▶ _Task requirements_
From the first record below to the last, retype each one exactly.

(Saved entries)
* * *

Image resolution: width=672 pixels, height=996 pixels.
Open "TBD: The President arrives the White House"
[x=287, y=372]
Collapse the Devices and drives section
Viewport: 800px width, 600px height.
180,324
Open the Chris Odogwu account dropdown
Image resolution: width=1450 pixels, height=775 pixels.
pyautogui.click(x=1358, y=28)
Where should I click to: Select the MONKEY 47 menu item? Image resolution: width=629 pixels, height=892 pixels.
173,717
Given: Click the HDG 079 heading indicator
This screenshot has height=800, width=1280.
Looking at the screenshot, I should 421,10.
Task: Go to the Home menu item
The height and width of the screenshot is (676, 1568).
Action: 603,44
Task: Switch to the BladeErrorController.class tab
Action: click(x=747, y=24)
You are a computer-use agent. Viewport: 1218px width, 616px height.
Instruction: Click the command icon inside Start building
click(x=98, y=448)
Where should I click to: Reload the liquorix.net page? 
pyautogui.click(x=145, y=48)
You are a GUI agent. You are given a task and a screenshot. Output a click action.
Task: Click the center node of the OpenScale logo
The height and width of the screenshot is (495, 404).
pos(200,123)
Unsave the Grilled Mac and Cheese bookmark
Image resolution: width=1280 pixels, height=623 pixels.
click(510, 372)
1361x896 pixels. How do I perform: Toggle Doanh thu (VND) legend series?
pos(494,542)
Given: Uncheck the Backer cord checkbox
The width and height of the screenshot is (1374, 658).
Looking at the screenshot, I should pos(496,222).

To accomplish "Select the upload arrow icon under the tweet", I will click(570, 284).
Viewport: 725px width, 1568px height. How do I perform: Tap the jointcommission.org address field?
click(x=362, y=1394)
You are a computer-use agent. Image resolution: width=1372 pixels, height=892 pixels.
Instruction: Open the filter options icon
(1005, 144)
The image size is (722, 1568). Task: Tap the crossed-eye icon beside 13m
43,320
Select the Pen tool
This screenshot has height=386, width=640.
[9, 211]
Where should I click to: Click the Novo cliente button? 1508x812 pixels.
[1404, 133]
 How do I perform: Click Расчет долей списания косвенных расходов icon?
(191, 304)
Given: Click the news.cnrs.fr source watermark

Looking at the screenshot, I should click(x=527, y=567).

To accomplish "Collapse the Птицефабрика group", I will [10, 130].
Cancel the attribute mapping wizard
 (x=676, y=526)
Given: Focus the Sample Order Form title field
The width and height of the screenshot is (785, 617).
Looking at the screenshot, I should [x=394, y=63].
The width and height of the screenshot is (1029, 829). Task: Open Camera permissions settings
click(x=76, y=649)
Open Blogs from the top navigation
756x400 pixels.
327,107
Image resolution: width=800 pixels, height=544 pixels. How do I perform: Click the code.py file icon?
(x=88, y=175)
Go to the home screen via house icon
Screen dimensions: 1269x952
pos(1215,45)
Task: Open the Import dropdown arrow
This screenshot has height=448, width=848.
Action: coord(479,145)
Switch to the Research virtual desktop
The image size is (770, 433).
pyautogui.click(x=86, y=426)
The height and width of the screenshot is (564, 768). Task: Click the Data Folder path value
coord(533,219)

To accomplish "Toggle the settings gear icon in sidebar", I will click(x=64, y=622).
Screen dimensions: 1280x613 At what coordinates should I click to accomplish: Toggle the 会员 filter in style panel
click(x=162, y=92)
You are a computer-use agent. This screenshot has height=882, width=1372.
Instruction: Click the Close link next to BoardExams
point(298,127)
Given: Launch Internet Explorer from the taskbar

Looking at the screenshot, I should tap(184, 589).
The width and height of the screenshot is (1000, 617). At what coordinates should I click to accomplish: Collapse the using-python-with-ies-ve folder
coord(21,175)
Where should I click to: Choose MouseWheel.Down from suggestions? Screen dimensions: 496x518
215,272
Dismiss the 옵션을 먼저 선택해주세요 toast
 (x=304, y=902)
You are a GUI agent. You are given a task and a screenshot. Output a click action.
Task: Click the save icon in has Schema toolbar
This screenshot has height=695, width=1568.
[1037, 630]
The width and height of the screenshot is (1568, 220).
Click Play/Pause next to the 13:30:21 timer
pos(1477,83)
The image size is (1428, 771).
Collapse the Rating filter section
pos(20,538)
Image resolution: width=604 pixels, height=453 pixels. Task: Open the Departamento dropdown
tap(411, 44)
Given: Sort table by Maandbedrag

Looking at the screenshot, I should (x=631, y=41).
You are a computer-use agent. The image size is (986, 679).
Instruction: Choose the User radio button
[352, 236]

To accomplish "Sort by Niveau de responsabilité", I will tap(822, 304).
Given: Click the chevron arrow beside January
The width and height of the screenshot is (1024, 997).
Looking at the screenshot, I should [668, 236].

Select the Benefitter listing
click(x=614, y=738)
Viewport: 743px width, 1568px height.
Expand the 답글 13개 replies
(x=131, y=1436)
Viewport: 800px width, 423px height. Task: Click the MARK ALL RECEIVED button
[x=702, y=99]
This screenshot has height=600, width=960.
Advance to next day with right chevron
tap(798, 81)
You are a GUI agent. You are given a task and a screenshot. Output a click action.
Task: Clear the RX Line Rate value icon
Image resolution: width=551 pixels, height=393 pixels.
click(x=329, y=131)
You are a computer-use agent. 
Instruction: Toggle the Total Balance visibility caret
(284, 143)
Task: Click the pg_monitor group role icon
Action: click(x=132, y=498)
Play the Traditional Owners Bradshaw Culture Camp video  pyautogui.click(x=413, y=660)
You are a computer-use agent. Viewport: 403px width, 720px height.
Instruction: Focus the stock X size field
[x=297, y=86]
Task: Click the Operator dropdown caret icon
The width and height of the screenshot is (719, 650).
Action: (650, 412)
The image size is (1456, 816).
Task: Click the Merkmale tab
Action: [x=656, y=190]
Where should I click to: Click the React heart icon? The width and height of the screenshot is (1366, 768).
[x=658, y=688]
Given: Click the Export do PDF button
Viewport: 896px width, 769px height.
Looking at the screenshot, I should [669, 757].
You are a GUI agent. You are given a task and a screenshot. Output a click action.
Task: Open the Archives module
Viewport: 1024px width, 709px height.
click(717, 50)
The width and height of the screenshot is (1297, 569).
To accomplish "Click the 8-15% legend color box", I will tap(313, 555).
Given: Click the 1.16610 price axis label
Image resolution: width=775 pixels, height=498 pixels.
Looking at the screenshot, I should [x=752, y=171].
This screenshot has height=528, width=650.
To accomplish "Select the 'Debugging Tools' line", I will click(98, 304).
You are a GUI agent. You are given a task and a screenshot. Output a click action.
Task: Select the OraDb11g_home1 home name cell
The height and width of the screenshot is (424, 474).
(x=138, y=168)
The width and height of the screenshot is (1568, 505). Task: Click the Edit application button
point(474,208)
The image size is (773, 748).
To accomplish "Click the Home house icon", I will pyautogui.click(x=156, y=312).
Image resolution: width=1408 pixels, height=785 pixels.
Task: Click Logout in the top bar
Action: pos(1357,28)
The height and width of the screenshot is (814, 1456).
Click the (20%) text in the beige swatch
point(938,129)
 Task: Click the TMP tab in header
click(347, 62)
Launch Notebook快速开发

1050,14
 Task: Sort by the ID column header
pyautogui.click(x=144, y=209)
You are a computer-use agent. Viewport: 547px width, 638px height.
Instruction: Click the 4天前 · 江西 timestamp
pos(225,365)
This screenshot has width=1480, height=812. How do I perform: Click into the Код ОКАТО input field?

* * *

▶ _Completed task_
Image resolution: width=672 pixels, height=996 pixels.
Open "TBD: The President arrives the White House"
[x=287, y=372]
Collapse the Devices and drives section
Viewport: 800px width, 600px height.
180,324
Open the Chris Odogwu account dropdown
Image resolution: width=1450 pixels, height=775 pixels.
pyautogui.click(x=1358, y=28)
Where should I click to: Select the MONKEY 47 menu item? Image resolution: width=629 pixels, height=892 pixels.
173,717
Given: Click the HDG 079 heading indicator
This screenshot has height=800, width=1280.
Looking at the screenshot, I should 421,10.
Task: Go to the Home menu item
The height and width of the screenshot is (676, 1568).
Action: 603,44
Task: Switch to the BladeErrorController.class tab
Action: click(x=747, y=24)
You are a computer-use agent. Viewport: 1218px width, 616px height.
Instruction: Click the command icon inside Start building
click(x=98, y=448)
Where should I click to: Reload the liquorix.net page? 
pyautogui.click(x=145, y=48)
You are a GUI agent. You are given a task and a screenshot. Output a click action.
Task: Click the center node of the OpenScale logo
The height and width of the screenshot is (495, 404).
pos(200,123)
Unsave the Grilled Mac and Cheese bookmark
Image resolution: width=1280 pixels, height=623 pixels.
click(510, 372)
1361x896 pixels. How do I perform: Toggle Doanh thu (VND) legend series?
pos(494,542)
Given: Uncheck the Backer cord checkbox
The width and height of the screenshot is (1374, 658).
Looking at the screenshot, I should pos(496,222).

To accomplish "Select the upload arrow icon under the tweet", I will click(570, 284).
Viewport: 725px width, 1568px height. How do I perform: Tap the jointcommission.org address field?
click(x=362, y=1394)
You are a computer-use agent. Image resolution: width=1372 pixels, height=892 pixels.
Instruction: Open the filter options icon
(1005, 144)
The image size is (722, 1568). Task: Tap the crossed-eye icon beside 13m
43,320
Select the Pen tool
This screenshot has height=386, width=640.
[9, 211]
Where should I click to: Click the Novo cliente button? 1508x812 pixels.
[1404, 133]
 How do I perform: Click Расчет долей списания косвенных расходов icon?
(191, 304)
Given: Click the news.cnrs.fr source watermark

Looking at the screenshot, I should click(x=527, y=567).

To accomplish "Collapse the Птицефабрика group", I will [10, 130].
Cancel the attribute mapping wizard
 (x=676, y=526)
Given: Focus the Sample Order Form title field
The width and height of the screenshot is (785, 617).
Looking at the screenshot, I should [x=394, y=63].
The width and height of the screenshot is (1029, 829). Task: Open Camera permissions settings
click(x=76, y=649)
Open Blogs from the top navigation
756x400 pixels.
327,107
Image resolution: width=800 pixels, height=544 pixels. How do I perform: Click the code.py file icon?
(x=88, y=175)
Go to the home screen via house icon
Screen dimensions: 1269x952
pos(1215,45)
Task: Open the Import dropdown arrow
This screenshot has height=448, width=848.
Action: coord(479,145)
Switch to the Research virtual desktop
The image size is (770, 433).
pyautogui.click(x=86, y=426)
The height and width of the screenshot is (564, 768). Task: Click the Data Folder path value
coord(533,219)

To accomplish "Toggle the settings gear icon in sidebar", I will click(x=64, y=622).
Screen dimensions: 1280x613 At what coordinates should I click to accomplish: Toggle the 会员 filter in style panel
click(x=162, y=92)
You are a computer-use agent. This screenshot has height=882, width=1372.
Instruction: Click the Close link next to BoardExams
point(298,127)
Given: Launch Internet Explorer from the taskbar

Looking at the screenshot, I should tap(184, 589).
The width and height of the screenshot is (1000, 617). At what coordinates should I click to accomplish: Collapse the using-python-with-ies-ve folder
coord(21,175)
Where should I click to: Choose MouseWheel.Down from suggestions? Screen dimensions: 496x518
215,272
Dismiss the 옵션을 먼저 선택해주세요 toast
 (x=304, y=902)
You are a GUI agent. You are given a task and a screenshot. Output a click action.
Task: Click the save icon in has Schema toolbar
This screenshot has height=695, width=1568.
[1037, 630]
The width and height of the screenshot is (1568, 220).
Click Play/Pause next to the 13:30:21 timer
pos(1477,83)
The image size is (1428, 771).
Collapse the Rating filter section
pos(20,538)
Image resolution: width=604 pixels, height=453 pixels. Task: Open the Departamento dropdown
tap(411, 44)
Given: Sort table by Maandbedrag

Looking at the screenshot, I should (x=631, y=41).
You are a computer-use agent. The image size is (986, 679).
Instruction: Choose the User radio button
[352, 236]

To accomplish "Sort by Niveau de responsabilité", I will tap(822, 304).
Given: Click the chevron arrow beside January
The width and height of the screenshot is (1024, 997).
Looking at the screenshot, I should [668, 236].

Select the Benefitter listing
click(x=614, y=738)
Viewport: 743px width, 1568px height.
Expand the 답글 13개 replies
(x=131, y=1436)
Viewport: 800px width, 423px height. Task: Click the MARK ALL RECEIVED button
[x=702, y=99]
This screenshot has height=600, width=960.
Advance to next day with right chevron
tap(798, 81)
You are a GUI agent. You are given a task and a screenshot. Output a click action.
Task: Clear the RX Line Rate value icon
Image resolution: width=551 pixels, height=393 pixels.
click(x=329, y=131)
You are a computer-use agent. 
Instruction: Toggle the Total Balance visibility caret
(284, 143)
Task: Click the pg_monitor group role icon
Action: click(x=132, y=498)
Play the Traditional Owners Bradshaw Culture Camp video  pyautogui.click(x=413, y=660)
You are a computer-use agent. Viewport: 403px width, 720px height.
Instruction: Focus the stock X size field
[x=297, y=86]
Task: Click the Operator dropdown caret icon
The width and height of the screenshot is (719, 650).
Action: (650, 412)
The image size is (1456, 816).
Task: Click the Merkmale tab
Action: [x=656, y=190]
Where should I click to: Click the React heart icon? The width and height of the screenshot is (1366, 768).
[x=658, y=688]
Given: Click the Export do PDF button
Viewport: 896px width, 769px height.
Looking at the screenshot, I should [669, 757].
You are a GUI agent. You are given a task and a screenshot. Output a click action.
Task: Open the Archives module
Viewport: 1024px width, 709px height.
click(717, 50)
The width and height of the screenshot is (1297, 569).
To accomplish "Click the 8-15% legend color box", I will tap(313, 555).
Given: Click the 1.16610 price axis label
Image resolution: width=775 pixels, height=498 pixels.
Looking at the screenshot, I should [x=752, y=171].
This screenshot has height=528, width=650.
To accomplish "Select the 'Debugging Tools' line", I will click(98, 304).
You are a GUI agent. You are given a task and a screenshot. Output a click action.
Task: Select the OraDb11g_home1 home name cell
The height and width of the screenshot is (424, 474).
(x=138, y=168)
The width and height of the screenshot is (1568, 505). Task: Click the Edit application button
point(474,208)
The image size is (773, 748).
To accomplish "Click the Home house icon", I will pyautogui.click(x=156, y=312).
Image resolution: width=1408 pixels, height=785 pixels.
Task: Click Logout in the top bar
Action: pos(1357,28)
The height and width of the screenshot is (814, 1456).
Click the (20%) text in the beige swatch
point(938,129)
 Task: Click the TMP tab in header
click(347, 62)
Launch Notebook快速开发

1050,14
 Task: Sort by the ID column header
pyautogui.click(x=144, y=209)
You are a computer-use agent. Viewport: 547px width, 638px height.
Instruction: Click the 4天前 · 江西 timestamp
pos(225,365)
This screenshot has width=1480, height=812. How do I perform: Click into the Код ОКАТО input field?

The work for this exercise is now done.